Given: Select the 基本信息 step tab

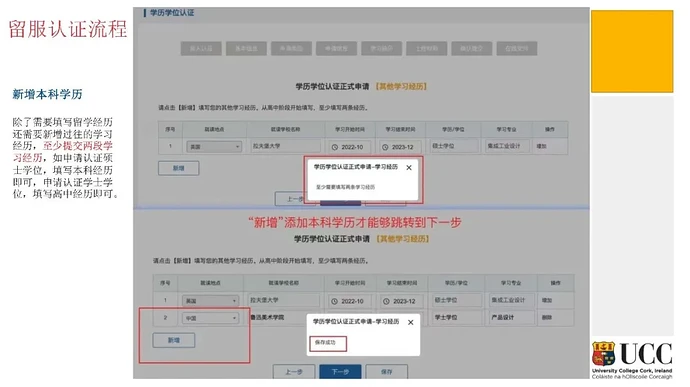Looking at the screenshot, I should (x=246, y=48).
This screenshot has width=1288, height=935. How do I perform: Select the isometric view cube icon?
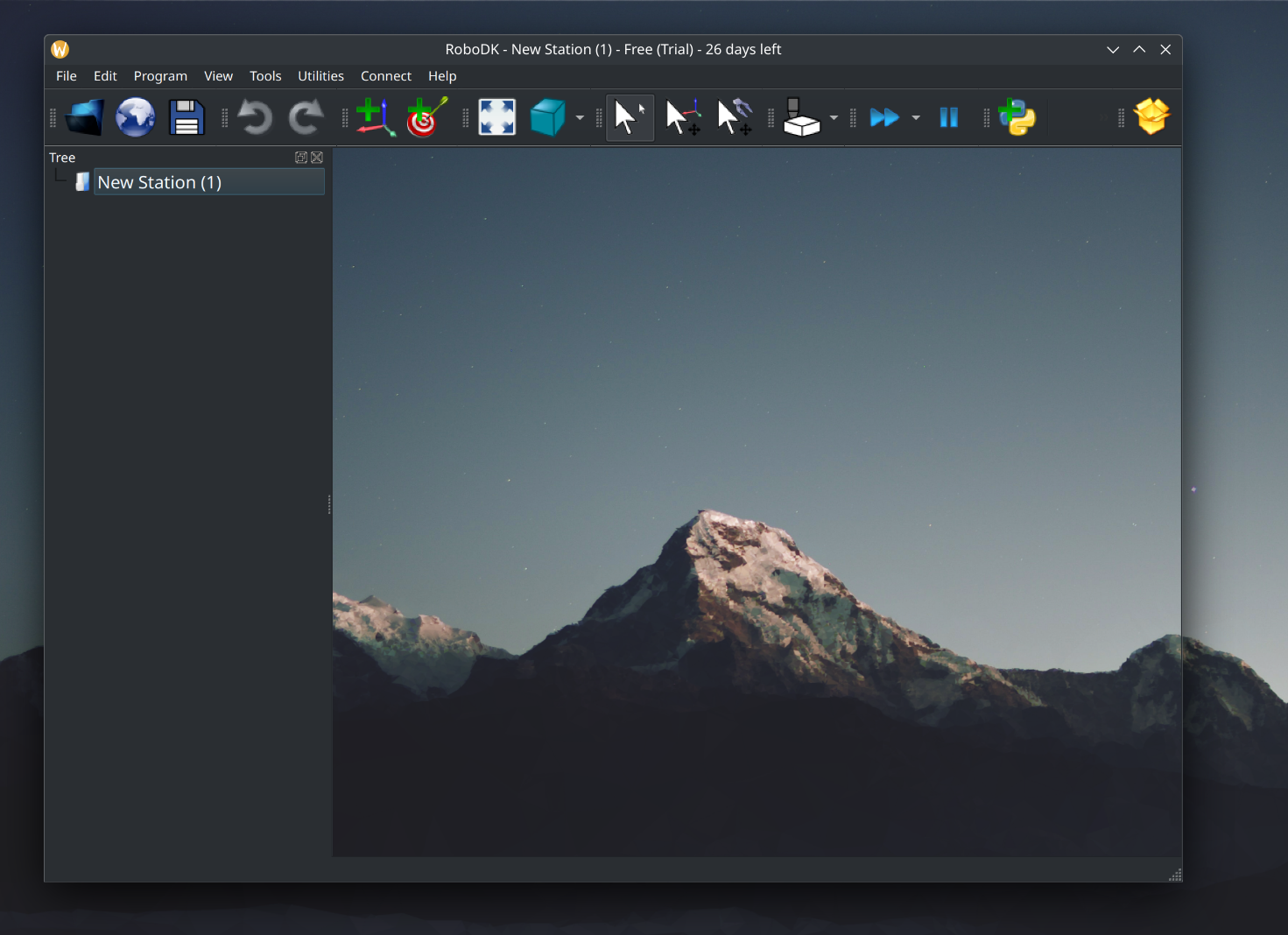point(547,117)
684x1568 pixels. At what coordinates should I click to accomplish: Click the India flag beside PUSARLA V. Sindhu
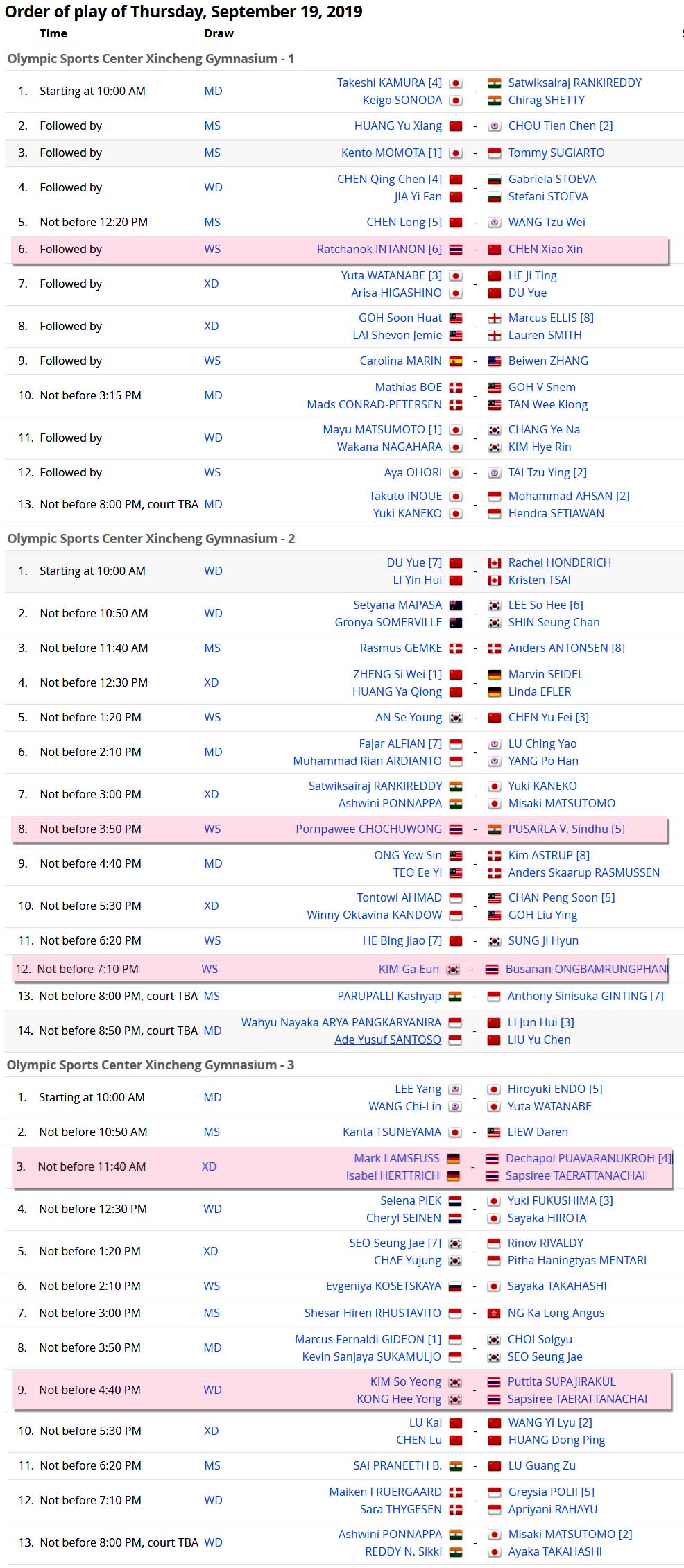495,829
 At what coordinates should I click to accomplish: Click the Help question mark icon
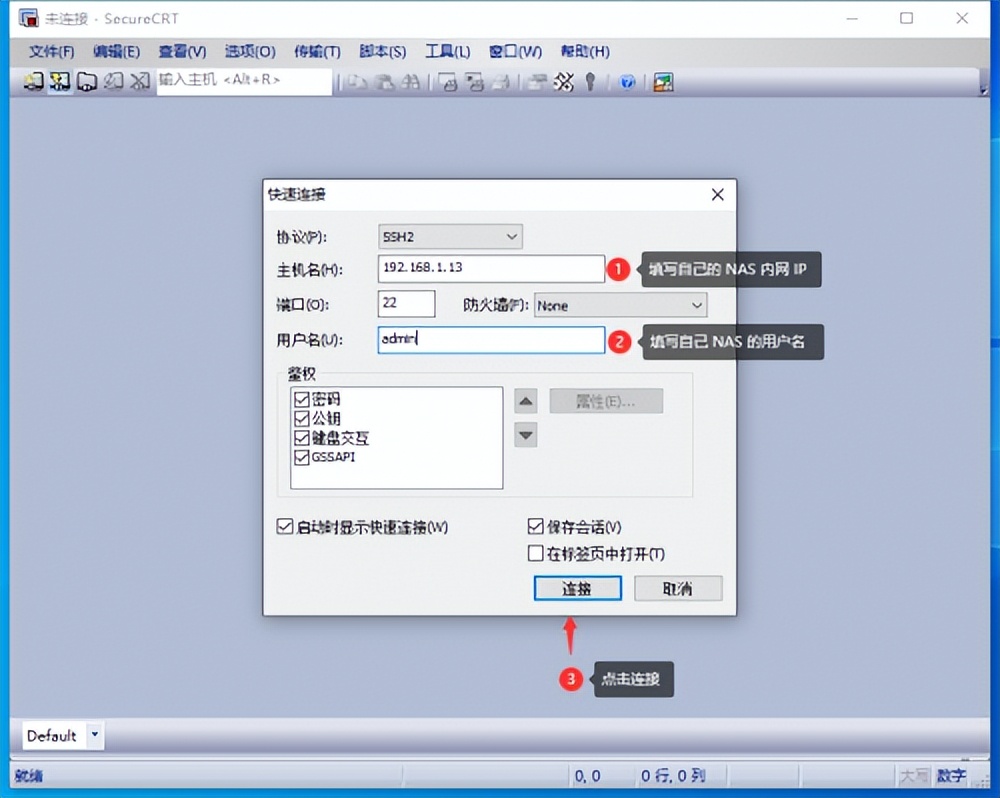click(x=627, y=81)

◇ ◇ ◇ ◇ ◇ ◇ ◇

• _Assignment_
When you write out the material above, keep every line exact and drop each picture.

• _Response_
Given: Select the 基本信息 step tab

Looking at the screenshot, I should (x=246, y=48).
This screenshot has width=1288, height=935. How do I perform: Select the isometric view cube icon?
point(547,117)
684x1568 pixels. At what coordinates should I click to accomplish: Click the India flag beside PUSARLA V. Sindhu
495,829
 At what coordinates should I click to accomplish: Click the Help question mark icon
click(x=627, y=81)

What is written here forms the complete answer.